DG: That’s why states are pressing the federal government to increase its share of Medicaid spending even more and to extend it beyond this pandemic.

The National Governors Association and the National Association of Medicaid Directors each sent letters to lawmakers in April asking them to nearly double their initial increased support and keep it in place until state economies have bounced back.

DG: Okay, one final lesson, and it’s about the economy.

Helen Levy: During the recession, the federal government realized that increasing the amount of Medicaid money that states had was a very effective form of stimulus.

DG: Helen Levy is a health economist at the University of Michigan.

She says there’s evidence from both the Great Recession and the ACA that makes it clear to her that when the federal government sends more money to states for Medicaid, that money creates jobs.
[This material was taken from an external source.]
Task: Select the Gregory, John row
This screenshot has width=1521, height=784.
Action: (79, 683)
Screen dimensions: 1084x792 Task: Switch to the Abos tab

HL: It goes right into the bloodstream. We know it helps the people who gain coverage. We know it helps the hospitals that treat the people who need that coverage. And we also know it’s an effective way of providing fiscal stimulus for the economy as a whole.

DG: Helen points out that researchers have not found proof of this in every state.

And increasing the fed’s Medicaid bill could add hundreds of billions of dollars just this year to the country’s mounting debt.

But the evidence is pretty clear now that Medicaid is a good investment in people’s health and state economies.

Still, there is a long line of people looking for a bailout — hospitals, businesses, laid-off workers.

Whether Congress picks Medicaid and learns the lessons of the past is far from a guarantee.

I’m Dan Gorenstein, this is Tradeoffs.